Rihwin the Fox said, "As a calm descends over the battlefield.. ." He winked.

"If you had a wife, she'd be after you the same way," Gerin said.

"Without a doubt, you have reason, lord king." Rihwin gave a bow that was only slightly mocking. "Therefore I was wise enough never to wed."

"Therefore you've got bastards in half the peasant villages in my domain," Gerin said, which was also true.

"I am not a eunuch," Rihwin said with dignity, "and I do all I can for my byblows." Gerin had to nod. Rihwin was erratic and extravagant, but not badhearted.

"Never a dull moment around these parts, is there?" Balser Debo's son was looking a trifle walleyed, as if he hadn't expected anything like the turbulent stir of personalities he'd found at Fox Keep. Maybe he was having more second thoughts about becoming Gerin's vassal. Too late now.
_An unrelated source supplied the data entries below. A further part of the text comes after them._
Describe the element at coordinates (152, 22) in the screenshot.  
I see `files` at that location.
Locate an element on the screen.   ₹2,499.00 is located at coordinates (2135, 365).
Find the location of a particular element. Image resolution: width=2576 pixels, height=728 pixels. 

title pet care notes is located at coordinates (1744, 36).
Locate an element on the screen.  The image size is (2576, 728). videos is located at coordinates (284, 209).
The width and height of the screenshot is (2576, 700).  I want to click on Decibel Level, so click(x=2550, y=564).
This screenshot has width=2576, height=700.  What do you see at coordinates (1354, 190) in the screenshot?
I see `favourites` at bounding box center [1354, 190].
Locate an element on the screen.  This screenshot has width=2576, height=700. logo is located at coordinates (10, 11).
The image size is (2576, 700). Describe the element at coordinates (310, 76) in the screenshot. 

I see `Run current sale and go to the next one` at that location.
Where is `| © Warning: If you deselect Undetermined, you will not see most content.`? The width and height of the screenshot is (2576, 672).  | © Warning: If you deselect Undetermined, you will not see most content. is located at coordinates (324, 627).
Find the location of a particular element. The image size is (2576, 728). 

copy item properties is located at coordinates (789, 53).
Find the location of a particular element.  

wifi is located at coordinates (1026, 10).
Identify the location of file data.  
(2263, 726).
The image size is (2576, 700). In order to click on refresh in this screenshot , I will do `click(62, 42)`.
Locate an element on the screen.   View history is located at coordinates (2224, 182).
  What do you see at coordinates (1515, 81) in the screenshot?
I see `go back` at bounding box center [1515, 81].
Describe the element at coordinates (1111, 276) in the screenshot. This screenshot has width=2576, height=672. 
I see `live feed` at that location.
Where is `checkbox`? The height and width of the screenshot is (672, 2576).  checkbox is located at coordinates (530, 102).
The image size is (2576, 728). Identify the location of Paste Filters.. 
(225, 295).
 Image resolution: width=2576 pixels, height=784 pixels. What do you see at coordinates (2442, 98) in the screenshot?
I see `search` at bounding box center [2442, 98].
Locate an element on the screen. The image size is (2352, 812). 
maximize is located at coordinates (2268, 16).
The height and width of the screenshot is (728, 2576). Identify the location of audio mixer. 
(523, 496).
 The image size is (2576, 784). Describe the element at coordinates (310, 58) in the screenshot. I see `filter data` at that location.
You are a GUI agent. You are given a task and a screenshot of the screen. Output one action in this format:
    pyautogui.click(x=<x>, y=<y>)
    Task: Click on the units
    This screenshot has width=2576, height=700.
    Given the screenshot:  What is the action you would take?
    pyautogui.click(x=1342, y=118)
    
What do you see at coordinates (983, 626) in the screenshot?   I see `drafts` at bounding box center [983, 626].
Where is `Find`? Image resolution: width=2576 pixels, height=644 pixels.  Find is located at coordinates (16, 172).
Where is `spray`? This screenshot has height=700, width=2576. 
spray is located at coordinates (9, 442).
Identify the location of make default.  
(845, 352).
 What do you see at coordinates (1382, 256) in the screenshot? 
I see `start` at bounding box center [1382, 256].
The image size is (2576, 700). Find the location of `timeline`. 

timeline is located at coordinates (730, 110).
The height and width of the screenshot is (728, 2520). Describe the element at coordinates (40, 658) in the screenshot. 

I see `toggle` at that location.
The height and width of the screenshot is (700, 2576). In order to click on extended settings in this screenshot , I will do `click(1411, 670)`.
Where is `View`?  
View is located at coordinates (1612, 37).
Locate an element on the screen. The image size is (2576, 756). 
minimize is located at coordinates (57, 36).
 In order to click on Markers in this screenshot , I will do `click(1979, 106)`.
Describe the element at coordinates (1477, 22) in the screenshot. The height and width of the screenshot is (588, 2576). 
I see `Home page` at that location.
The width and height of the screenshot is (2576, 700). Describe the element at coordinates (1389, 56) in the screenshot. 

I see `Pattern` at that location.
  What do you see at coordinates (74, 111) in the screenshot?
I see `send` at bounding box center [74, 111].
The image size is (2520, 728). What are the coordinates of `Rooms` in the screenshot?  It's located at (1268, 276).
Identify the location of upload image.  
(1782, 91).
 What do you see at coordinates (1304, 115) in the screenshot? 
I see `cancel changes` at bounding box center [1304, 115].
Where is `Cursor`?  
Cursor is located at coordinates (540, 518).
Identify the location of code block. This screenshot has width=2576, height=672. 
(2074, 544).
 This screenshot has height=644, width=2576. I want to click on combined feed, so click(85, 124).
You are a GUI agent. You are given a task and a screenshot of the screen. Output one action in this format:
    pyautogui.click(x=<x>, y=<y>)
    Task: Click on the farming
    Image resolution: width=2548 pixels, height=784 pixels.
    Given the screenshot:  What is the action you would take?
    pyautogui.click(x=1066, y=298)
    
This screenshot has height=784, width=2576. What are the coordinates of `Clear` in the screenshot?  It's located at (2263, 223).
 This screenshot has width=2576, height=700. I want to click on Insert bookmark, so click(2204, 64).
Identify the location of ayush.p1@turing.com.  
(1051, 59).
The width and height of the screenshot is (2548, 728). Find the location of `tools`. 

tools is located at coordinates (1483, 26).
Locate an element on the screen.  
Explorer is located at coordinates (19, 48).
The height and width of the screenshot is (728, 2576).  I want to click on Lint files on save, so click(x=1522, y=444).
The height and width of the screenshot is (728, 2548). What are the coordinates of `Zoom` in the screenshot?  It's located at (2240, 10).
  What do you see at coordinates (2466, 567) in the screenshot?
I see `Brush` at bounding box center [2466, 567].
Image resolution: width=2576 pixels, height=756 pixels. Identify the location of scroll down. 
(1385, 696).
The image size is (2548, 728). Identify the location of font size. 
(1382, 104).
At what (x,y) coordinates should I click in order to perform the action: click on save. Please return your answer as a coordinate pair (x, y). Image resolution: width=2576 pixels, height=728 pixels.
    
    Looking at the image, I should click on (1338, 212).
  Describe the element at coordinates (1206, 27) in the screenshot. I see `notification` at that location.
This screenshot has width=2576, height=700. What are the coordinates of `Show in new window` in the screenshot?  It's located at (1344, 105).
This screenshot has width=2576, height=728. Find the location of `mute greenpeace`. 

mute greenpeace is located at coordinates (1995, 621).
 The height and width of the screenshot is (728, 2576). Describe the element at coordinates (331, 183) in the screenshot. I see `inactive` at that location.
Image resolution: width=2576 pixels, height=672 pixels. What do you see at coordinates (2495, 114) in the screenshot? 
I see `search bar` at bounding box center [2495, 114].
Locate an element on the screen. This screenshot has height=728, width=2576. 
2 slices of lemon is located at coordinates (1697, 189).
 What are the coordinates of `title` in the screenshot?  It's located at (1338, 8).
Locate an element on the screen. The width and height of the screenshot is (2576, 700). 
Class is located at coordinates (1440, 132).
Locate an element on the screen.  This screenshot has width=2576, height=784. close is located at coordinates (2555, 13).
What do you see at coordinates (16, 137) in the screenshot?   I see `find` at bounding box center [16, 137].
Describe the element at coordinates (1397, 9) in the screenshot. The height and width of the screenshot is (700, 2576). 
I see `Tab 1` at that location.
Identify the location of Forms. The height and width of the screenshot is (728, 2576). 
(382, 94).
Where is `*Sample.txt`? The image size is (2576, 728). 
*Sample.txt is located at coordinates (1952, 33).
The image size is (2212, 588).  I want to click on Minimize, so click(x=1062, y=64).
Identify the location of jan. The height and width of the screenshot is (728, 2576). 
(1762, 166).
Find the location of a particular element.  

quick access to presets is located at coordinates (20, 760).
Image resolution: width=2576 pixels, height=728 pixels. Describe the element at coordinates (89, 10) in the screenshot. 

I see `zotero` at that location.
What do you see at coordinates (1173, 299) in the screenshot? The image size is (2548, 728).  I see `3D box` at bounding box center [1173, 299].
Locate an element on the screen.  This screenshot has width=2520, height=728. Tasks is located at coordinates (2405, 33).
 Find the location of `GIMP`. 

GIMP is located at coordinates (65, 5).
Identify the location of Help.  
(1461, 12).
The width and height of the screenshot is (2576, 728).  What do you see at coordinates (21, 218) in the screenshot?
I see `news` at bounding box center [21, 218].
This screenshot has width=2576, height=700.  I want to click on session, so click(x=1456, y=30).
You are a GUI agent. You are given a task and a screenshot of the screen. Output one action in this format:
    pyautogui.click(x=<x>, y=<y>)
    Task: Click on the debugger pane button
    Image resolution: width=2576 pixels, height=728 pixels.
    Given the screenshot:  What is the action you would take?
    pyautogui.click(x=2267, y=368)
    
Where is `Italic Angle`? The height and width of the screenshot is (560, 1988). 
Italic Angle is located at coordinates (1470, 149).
In all seriousness, Gerin replied, "I do keep trying for them, but I haven't had much luck." Balser laughed, wrongly thinking he'd made a joke.

**

Riders went out of Fox Keep the next morning to summon Gerin's vassals to bring their retainers to his holding for the likely campaign against Aragis. "So many men climbing up on horses' backs," Balser said, as bemused by the show of equitation as by what had gone on in the great hall the night before (which, to the Fox's way of thinking, had been on the mild side). "Always something new here, eh, lord king?"

"I hope so," Gerin answered. That, he saw, startled Balser anew. He went on, "Don't you think life would get dull if we kept doing the same things the same old way forever, the more so as a lot of those old ways don't work as well as they might?"

Balser plainly hadn't thought about it at all. As plainly, he would have been quite happy to go on not thinking about it at all, and to see the same old ways go on forever if he could. Most people were like that, as Gerin had discovered to his continued disappointment.

"About this business of horseriding," Balser said, "we don't hardly see it down in my part of the northlands."

He'd steered clear of openly arguing with his new overlord, and was turning the conversation back toward the comment he'd made first: not a bad performance, Gerin thought. Aloud, he said, "It's been more than twenty years now since one of my vassals, Duin the Bold, came up with those footmounts-stirrups, we call 'em-that let a man stay mounted while he uses both hands for archery, and let him charge home with a spear without having to worry about going back over the horse's tail the instant he strikes home. We had good luck using mounted men against the Gradi; I think the chariot is on the way out."